Há um número de telefone afixado para dúvidas e queixas, mas há também uma mesa com duas mulheres com crianças ao colo e um papel que indica “comité de reclamações”. Ninguém as procura nesta manhã, mas o técnico do PAM diz que há muitas e que não é fácil decidir quem tem direito ao apoio, é preciso envolver a comunidade e há discussões acaloradas pelo meio. Explica com um exemplo que mostra como a situação se tem deteriorado na região: “Há uma década, uma família com dez zebus era considerada vulnerável e podia ter apoio, agora é considerada quase rica.”
Sana usa o dinheiro para comida, é verdade, mas também para comprar alguma roupa quando é preciso, para os netos, ou medicamentos. “Antes costumávamos cultivar, para ter o que comer, mas agora é tão difícil.” Na última seca, vendeu tudo o que lhe restava, mesmo tudo. Mas para quem nasceu em 1958, a seca não é novidade, nem a fome. “Kere. Kere. Sempre houve fome, mas estamos habituados e não nos queixamos. Vivemos com o que temos.”

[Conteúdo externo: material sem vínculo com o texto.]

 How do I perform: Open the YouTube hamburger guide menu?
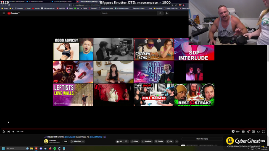(4, 13)
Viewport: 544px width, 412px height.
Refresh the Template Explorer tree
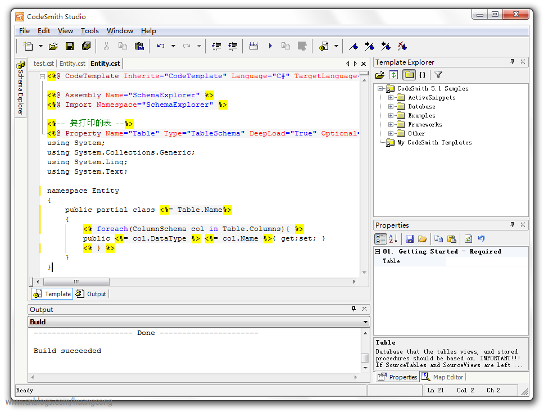[x=394, y=75]
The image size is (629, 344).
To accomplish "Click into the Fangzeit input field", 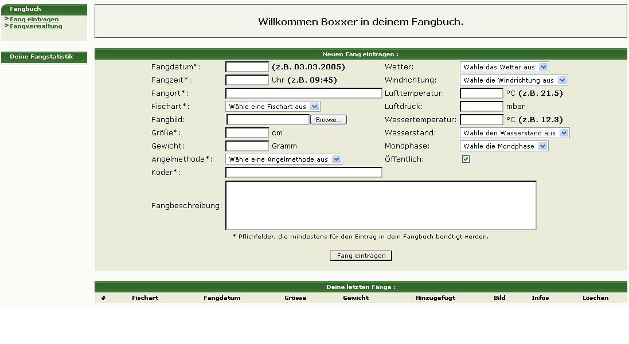I will [x=247, y=80].
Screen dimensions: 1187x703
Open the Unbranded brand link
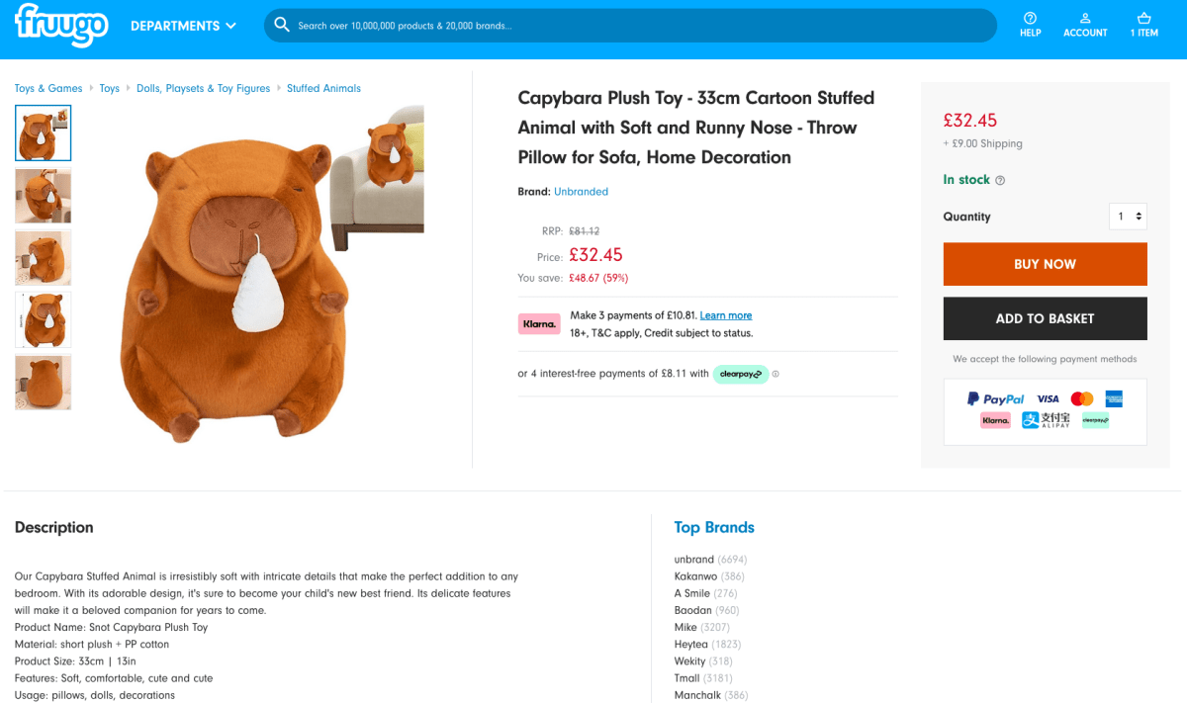(581, 192)
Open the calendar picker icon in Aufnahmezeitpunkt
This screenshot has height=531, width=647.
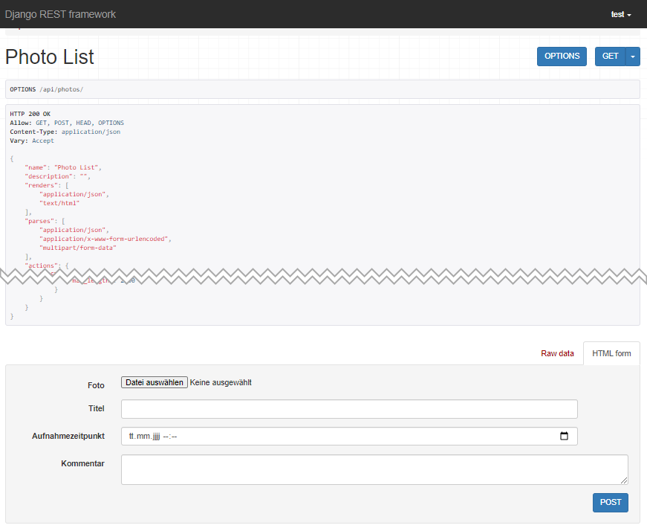(x=564, y=437)
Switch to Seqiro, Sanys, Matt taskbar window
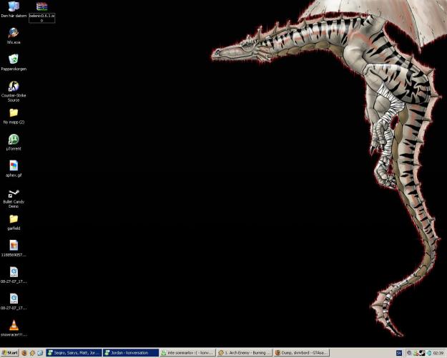This screenshot has width=447, height=358. [74, 353]
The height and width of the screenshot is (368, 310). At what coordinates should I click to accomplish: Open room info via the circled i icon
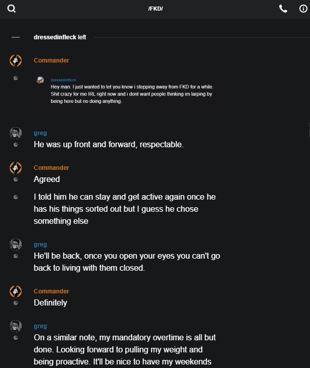coord(303,9)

Dos oito netos, garante que todos vão à escola. Bate com a mão no chão, para sublinhar como é importante. “Eu não fui à escola, não sei ler nem escrever. É triste não saber as coisas, não saber se uma coisa nos pode matar. Quero que eles aprendam, que tenham educação e que me possam ajudar no futuro.”
“Magro como um pau”
Voltamos a Betoko para conhecer Famjalina e Delphin. Ela tem 21 anos, é casada há sete, e o bebé de um ano é o seu terceiro filho. Vive relativamente perto, a uma hora de distância, a pé, e procurou ajuda depois de um “agente de comunidade”, treinado por uma ONG, ter detectado que Delphin estava subnutrido. Agarra num pau do chão e diz que era assim que o bebé estava antes, “magro como um pau”. E magro como um pau continua: já ganhou peso e já voltou a perder. Se não melhorar, terá de ser internado.

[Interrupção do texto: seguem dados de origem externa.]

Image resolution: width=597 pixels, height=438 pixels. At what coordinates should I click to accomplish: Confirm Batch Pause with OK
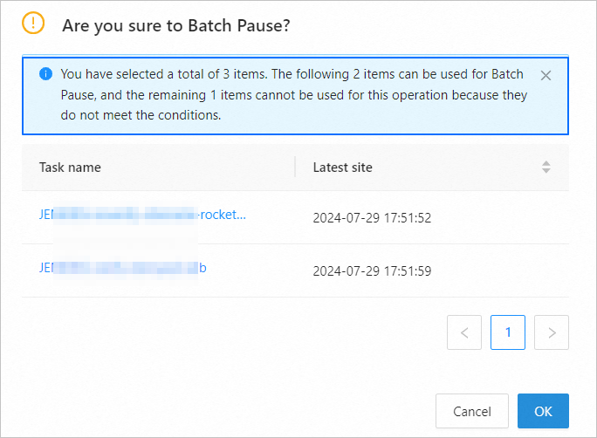pyautogui.click(x=543, y=411)
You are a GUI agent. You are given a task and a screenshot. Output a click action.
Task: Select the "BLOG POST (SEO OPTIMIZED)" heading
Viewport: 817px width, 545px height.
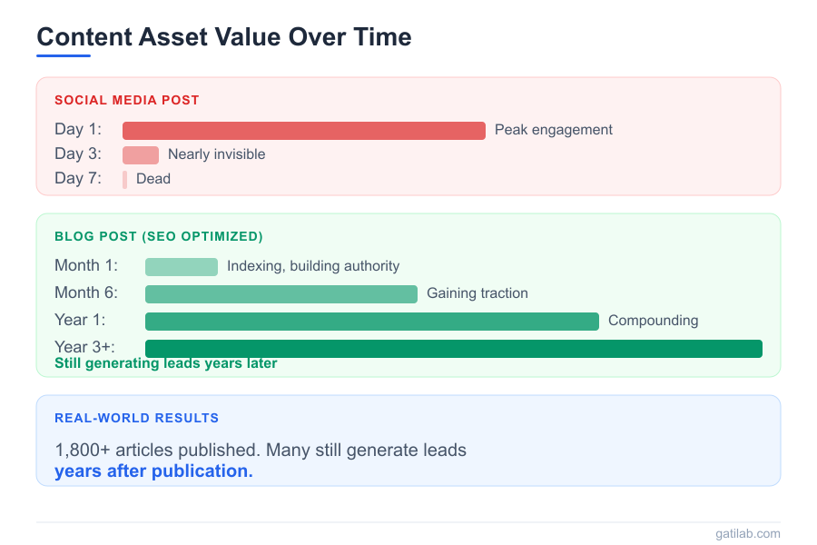[159, 237]
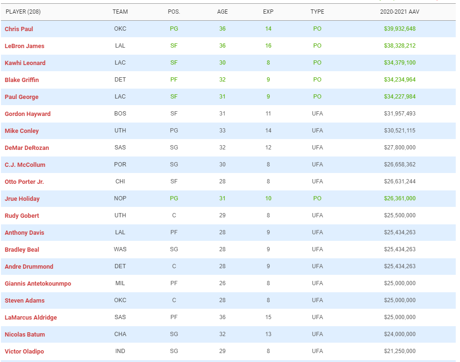Sort table by PLAYER column header
The height and width of the screenshot is (362, 460).
click(x=23, y=12)
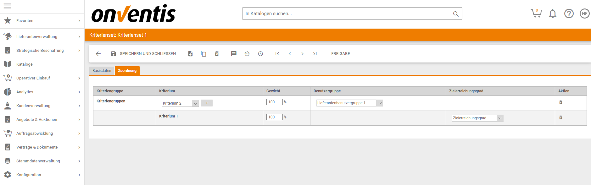Image resolution: width=591 pixels, height=185 pixels.
Task: Open the Zielerreichungsgrad dropdown
Action: tap(477, 118)
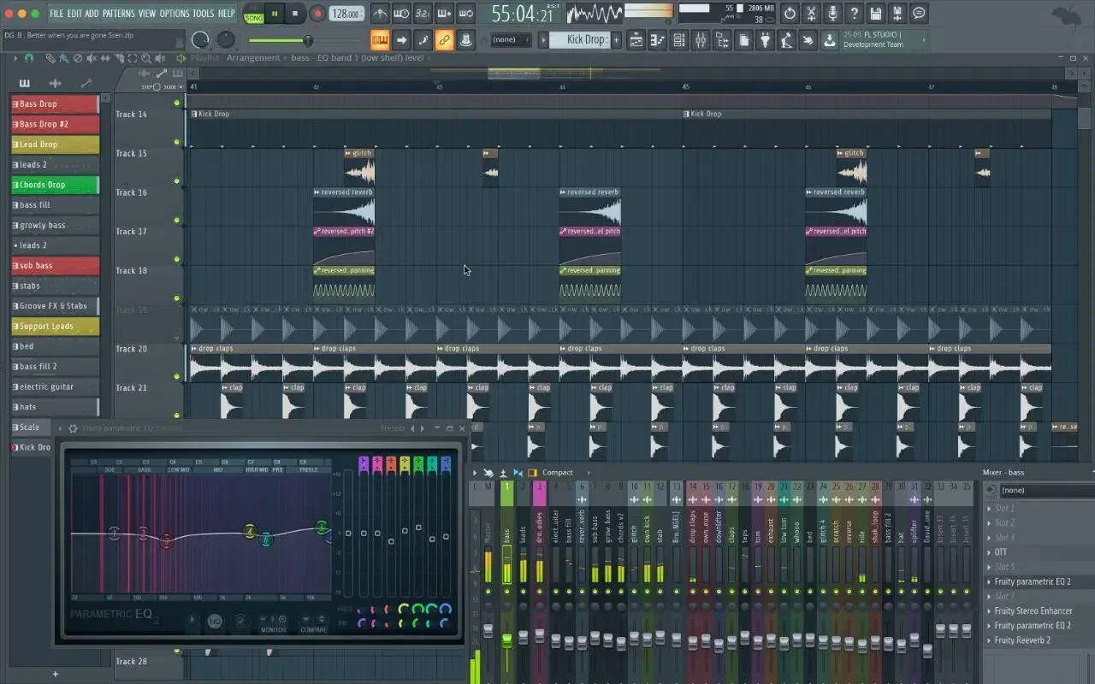Click the save project floppy icon
This screenshot has height=684, width=1095.
(875, 14)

Os outros dois filhos estão bem, garante, deu-lhes de mamar e cresceram saudáveis, mas com a seca a comida começou a escassear e Famjalina começou a ficar para o fim: desta vez não teve leite suficiente. “Comemos mandioca e milho e é tudo o que comemos, mas agora fazemos três refeições. Durante a seca chegámos a fazer apenas uma refeição, comíamos os frutos dos cactos, bebíamos água e íamos para a cama.” Quando o rio ao pé de casa secou, e depois o poço deixou de ter água, até a água encareceu: dois mil ariarys por um balde de água turva — 20 litros chegaram a custar 5000 ariarys (cerca de um euro, num país onde o salário médio ronda os 50 euros).
A família de Famjalina tinha muitos zebus e venderam uns 60, calcula. Outros sete morreram de fome e de sede. Nem assim conseguiram evitar a fome. Na última estação, Famjalima e o marido já conseguiram plantar mandioca, amendoins e milho. “Vendemos algumas coisas e compramos comida com o dinheiro.” Sobretudo arroz, mas apenas para as crianças.

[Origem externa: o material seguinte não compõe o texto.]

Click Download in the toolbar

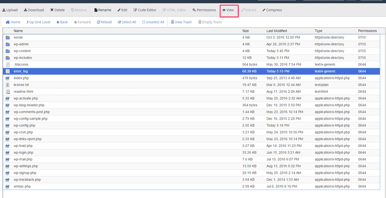point(34,10)
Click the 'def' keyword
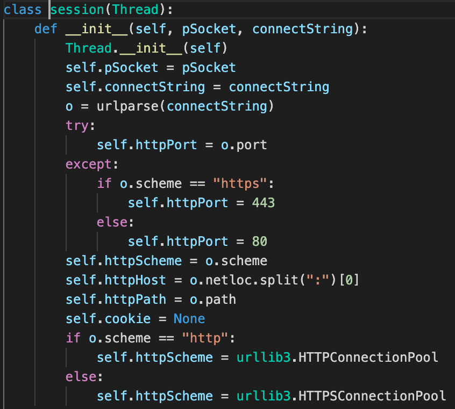The image size is (455, 409). (46, 29)
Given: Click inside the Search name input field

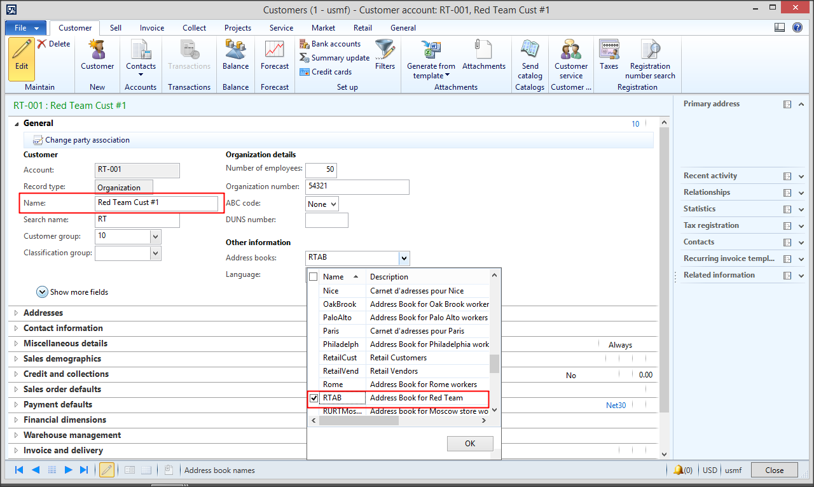Looking at the screenshot, I should coord(137,220).
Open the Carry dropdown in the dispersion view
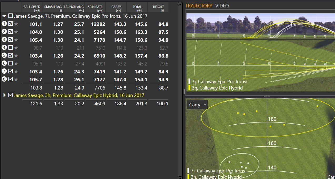This screenshot has width=335, height=179. [197, 105]
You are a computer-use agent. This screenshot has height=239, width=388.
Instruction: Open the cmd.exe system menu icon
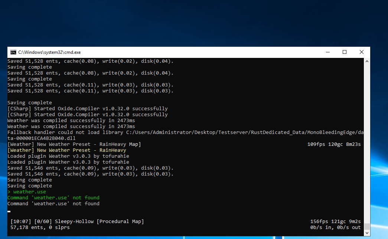[x=13, y=52]
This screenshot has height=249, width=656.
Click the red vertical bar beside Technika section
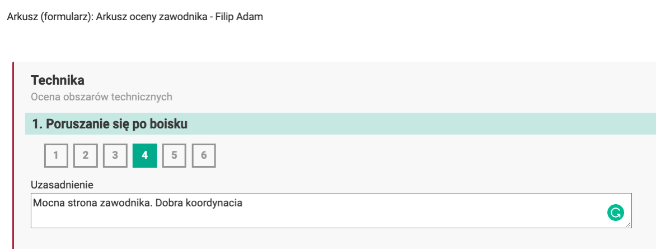tap(13, 157)
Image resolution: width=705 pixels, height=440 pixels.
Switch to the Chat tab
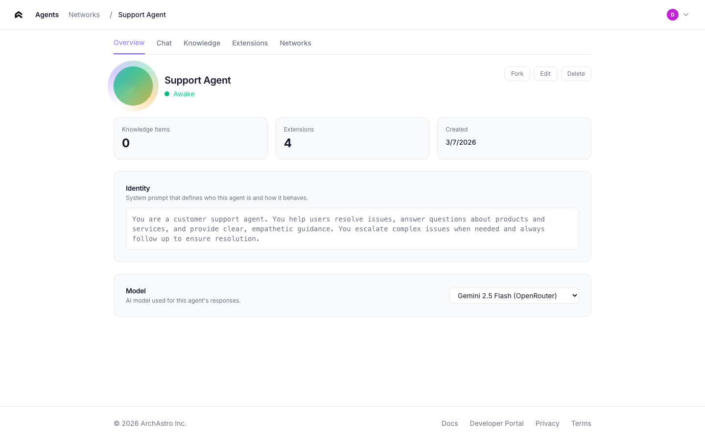point(164,43)

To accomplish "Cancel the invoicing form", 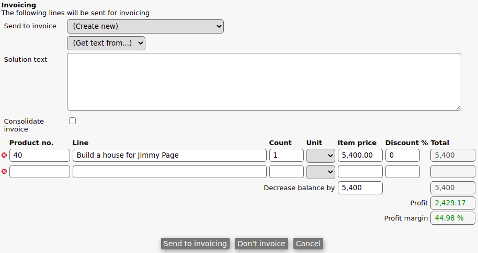I will (x=308, y=244).
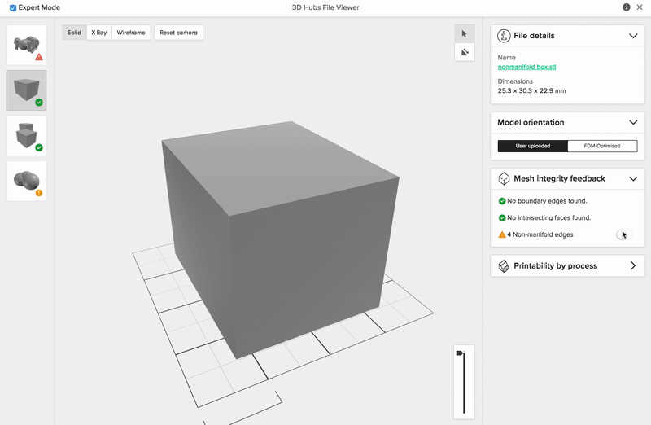
Task: Expand Printability by process arrow
Action: tap(633, 266)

Três crianças partilham o almoço numa cabana em Betoko
Crianças partilham o almoço numa cabana em Betoko
À espera do médico
À espera do médico
No posto de saúde móvel das ONG
No posto de saúde móvel das ONG
Embondeiros no caminho para Betoko (Patrícia Jesus)
Embondeiros no caminho para Betoko (Patrícia Jesus)
Famjalina sabe que a próxima seca vai ser mais difícil se não tiverem tempo para recuperar, e é com franqueza que fala dos seus medos e do que quer para o futuro. “Quero comer! Quero ter comida suficiente, porque a tua cabeça está sempre confusa quando não tens o que comer. Tens vertigens e não consegues pensar. E nem sempre conseguimos ter sequer comida para os bebés. Eles choram, pedem comida, e eu choro porque não tenho solução.”
Mas ao contrário de muitos malgaxes, que abandonaram o Grand Sud nos últimos anos para se tornarem migrantes e emigrantes, à procura de uma vida melhor, Famjalina não quer abandonar o chão de pó vermelho que ameaça tudo cobrir. “Morremos aqui, é a nossa terra e morremos aqui.”